▶ Saved entries:
********

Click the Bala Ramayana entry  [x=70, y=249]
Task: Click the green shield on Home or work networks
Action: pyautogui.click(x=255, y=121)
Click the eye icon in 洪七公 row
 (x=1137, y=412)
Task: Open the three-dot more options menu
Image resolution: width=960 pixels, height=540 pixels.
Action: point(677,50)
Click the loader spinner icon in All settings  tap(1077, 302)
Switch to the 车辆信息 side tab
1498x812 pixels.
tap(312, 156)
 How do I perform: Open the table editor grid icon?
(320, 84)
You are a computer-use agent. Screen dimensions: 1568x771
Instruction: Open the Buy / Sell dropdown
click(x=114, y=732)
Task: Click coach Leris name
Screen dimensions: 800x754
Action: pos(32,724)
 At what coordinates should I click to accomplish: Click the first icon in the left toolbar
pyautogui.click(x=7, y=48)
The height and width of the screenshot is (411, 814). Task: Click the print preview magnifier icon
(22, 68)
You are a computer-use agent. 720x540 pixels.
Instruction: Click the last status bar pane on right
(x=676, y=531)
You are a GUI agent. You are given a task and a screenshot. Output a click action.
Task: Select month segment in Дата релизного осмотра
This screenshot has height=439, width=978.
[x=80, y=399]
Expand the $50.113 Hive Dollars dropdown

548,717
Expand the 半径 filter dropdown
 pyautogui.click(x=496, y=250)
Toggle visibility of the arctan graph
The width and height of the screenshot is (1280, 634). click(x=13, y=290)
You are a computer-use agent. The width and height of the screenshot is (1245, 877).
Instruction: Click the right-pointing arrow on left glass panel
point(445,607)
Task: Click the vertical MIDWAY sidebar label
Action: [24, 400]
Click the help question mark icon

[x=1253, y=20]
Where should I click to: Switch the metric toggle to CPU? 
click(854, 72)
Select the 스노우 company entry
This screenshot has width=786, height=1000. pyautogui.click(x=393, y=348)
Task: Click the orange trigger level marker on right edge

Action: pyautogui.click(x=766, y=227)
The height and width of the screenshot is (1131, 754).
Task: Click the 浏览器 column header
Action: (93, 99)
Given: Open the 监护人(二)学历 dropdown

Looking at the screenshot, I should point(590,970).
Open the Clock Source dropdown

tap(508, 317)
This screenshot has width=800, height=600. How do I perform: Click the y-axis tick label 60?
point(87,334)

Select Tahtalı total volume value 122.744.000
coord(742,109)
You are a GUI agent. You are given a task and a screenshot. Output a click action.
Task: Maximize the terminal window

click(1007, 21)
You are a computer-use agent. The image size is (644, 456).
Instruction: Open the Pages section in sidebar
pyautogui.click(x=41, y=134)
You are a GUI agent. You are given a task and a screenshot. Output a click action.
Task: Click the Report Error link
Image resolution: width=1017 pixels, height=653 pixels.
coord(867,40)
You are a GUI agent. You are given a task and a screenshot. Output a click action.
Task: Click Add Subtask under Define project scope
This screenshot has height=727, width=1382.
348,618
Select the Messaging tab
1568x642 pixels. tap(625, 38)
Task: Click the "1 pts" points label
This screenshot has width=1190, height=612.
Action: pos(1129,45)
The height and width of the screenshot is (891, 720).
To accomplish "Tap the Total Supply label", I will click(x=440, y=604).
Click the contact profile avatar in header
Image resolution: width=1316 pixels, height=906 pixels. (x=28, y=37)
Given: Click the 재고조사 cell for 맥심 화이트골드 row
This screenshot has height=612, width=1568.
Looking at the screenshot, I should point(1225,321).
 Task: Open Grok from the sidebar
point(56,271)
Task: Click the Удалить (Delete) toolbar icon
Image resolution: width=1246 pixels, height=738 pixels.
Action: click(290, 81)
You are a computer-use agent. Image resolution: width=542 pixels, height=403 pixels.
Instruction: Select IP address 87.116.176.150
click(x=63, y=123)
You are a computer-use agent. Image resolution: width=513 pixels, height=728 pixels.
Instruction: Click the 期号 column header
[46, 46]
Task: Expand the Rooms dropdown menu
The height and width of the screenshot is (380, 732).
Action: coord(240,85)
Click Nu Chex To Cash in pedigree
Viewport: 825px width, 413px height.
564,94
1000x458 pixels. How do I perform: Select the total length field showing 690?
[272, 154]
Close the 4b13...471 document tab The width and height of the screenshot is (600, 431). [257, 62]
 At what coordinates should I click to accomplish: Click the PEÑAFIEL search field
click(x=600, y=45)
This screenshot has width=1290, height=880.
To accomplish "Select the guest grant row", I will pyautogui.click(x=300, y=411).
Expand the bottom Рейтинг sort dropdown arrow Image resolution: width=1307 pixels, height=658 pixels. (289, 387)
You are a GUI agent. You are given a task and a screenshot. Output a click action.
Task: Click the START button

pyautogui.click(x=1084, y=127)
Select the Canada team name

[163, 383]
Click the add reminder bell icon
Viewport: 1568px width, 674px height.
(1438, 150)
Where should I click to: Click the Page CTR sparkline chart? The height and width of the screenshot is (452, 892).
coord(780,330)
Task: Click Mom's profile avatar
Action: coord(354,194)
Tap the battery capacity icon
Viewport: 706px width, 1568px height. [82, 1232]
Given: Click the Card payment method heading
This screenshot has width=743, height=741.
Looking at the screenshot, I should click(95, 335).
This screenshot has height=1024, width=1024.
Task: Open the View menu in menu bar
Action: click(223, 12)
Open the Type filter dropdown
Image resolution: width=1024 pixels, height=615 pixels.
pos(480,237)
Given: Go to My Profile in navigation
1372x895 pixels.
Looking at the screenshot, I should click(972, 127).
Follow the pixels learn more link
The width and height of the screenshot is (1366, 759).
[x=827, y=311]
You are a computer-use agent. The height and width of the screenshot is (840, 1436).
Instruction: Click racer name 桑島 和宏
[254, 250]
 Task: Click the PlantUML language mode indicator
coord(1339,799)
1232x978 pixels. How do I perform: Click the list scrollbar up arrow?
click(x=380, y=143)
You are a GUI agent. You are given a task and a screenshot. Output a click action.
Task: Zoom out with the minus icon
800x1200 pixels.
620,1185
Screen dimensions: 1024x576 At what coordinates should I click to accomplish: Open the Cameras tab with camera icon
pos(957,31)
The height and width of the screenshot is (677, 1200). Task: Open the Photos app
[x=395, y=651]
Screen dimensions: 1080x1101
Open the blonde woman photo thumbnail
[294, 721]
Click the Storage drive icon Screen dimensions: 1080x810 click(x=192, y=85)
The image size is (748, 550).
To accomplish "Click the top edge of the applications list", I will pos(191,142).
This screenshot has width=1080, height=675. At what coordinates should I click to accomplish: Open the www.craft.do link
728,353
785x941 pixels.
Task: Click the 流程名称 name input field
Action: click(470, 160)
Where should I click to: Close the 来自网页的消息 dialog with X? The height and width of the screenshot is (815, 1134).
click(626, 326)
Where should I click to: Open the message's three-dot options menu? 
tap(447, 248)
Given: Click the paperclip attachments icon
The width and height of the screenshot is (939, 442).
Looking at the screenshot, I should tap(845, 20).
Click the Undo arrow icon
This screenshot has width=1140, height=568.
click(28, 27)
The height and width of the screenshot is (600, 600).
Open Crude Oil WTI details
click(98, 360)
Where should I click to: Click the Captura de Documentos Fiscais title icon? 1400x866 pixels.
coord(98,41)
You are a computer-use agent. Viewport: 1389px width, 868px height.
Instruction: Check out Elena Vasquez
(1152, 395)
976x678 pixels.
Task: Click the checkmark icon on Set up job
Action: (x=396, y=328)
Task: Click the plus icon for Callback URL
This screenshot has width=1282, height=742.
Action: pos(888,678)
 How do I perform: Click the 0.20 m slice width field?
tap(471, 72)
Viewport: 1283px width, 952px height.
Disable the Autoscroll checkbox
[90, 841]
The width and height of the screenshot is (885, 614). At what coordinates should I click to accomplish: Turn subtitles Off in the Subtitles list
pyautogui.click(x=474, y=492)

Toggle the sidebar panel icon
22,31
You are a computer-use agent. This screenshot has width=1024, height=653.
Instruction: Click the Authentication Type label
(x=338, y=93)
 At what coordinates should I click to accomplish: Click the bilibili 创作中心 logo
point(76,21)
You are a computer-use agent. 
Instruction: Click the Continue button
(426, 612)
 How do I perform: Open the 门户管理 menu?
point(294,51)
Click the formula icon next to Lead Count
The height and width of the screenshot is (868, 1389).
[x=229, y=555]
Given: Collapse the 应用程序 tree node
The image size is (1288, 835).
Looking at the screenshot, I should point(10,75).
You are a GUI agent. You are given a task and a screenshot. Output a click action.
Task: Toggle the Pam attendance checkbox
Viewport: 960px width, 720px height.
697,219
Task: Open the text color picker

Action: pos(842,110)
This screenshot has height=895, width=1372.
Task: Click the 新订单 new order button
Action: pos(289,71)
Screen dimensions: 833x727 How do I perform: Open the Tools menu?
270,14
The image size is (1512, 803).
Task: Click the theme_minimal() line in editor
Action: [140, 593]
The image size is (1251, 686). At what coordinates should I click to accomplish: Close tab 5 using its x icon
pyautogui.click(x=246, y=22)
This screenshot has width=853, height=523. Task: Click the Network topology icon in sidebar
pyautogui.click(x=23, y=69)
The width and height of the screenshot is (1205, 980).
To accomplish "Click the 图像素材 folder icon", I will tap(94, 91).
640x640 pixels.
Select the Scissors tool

********

▶ WHAT THE EXERCISE ASKS: Which lines of the records above hold the word "will"? Copy each of them.

▶ YOUR RESPONSE:
To accomplish "Tap the Total Supply label", I will click(x=440, y=604).
To accomplish "Select the guest grant row", I will pyautogui.click(x=300, y=411).
To accomplish "Click the top edge of the applications list", I will pos(191,142).
To accomplish "Click the 图像素材 folder icon", I will tap(94, 91).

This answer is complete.